Fulacht fia, Shronepookeen, Co. Cork
Co. Cork |
Settlement Sites
In a field of reclaimed pasture near a stream in North Cork, what looks at first like an unremarkable grassy mound is in fact the remains of a fulacht fia, one of the most common yet least understood monument types in the Irish landscape.
A fulacht fia, sometimes called a burnt mound, is the accumulated debris of a prehistoric cooking or industrial process: stones were heated in a fire and then dropped into a water-filled trough, either dug into the ground or constructed from wood, to bring the water to a boil. Over repeated use, those fire-cracked stones were raked out and discarded, building up the characteristic horseshoe-shaped or spread mound of dark, shattered material that survives today, usually grass-covered and easy to miss entirely.

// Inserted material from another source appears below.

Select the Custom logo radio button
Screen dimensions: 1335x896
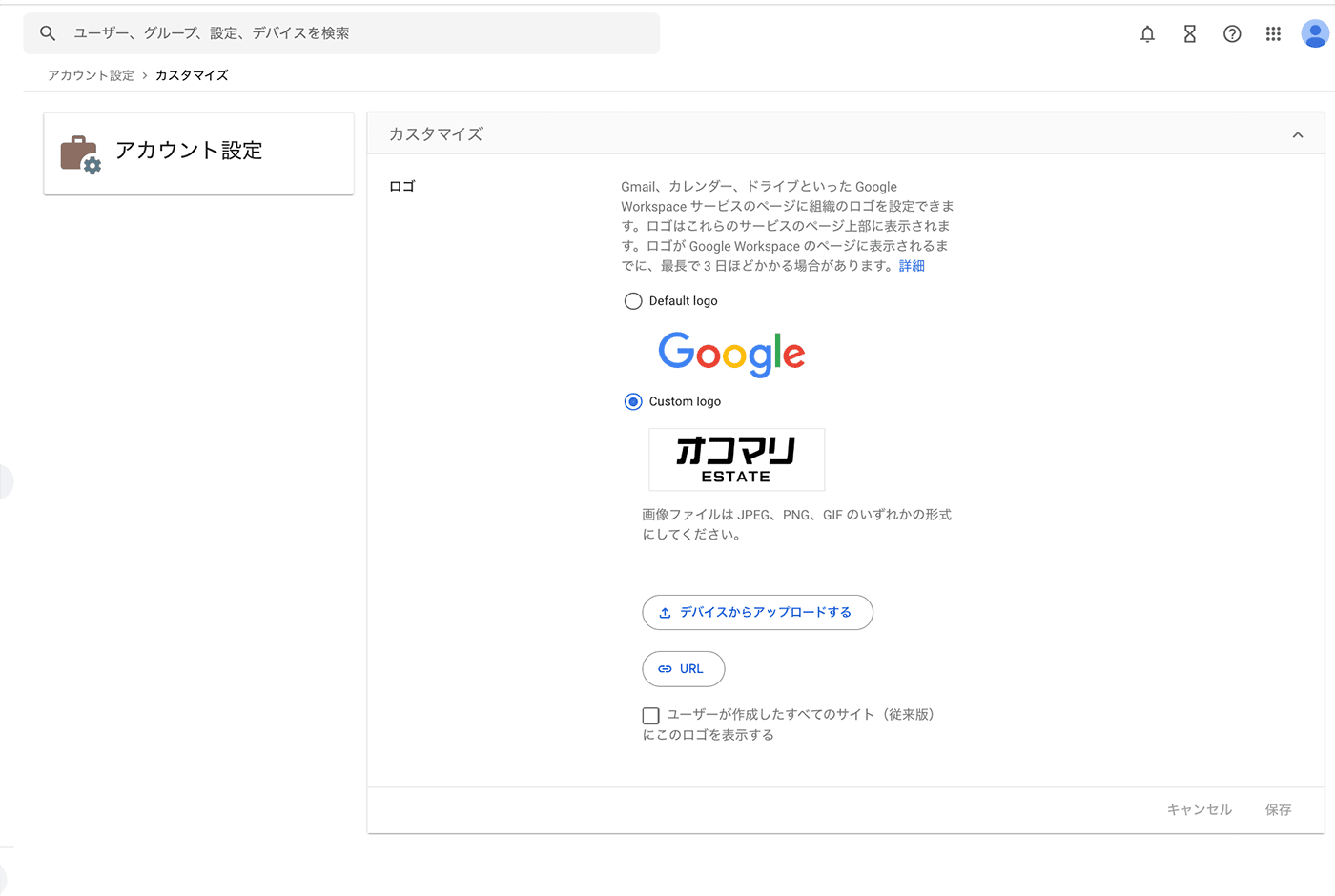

What makes Shronepookeen particularly striking is not any single mound but the cluster of four. The site on the east side of the stream is the first in a loose chain, with a second example lying roughly thirty metres to the south-east, a third at around eighty metres, and a fourth at approximately one hundred metres to the east-south-east. This kind of grouping is not unheard of in Ireland, where fulachtaí fia tend to favour low-lying, wet ground near running water, precisely the conditions found here. Whether the four mounds represent broadly contemporary activity, or accumulated use across many generations returning to the same favourable location beside the stream, is the kind of question the surface evidence alone cannot answer.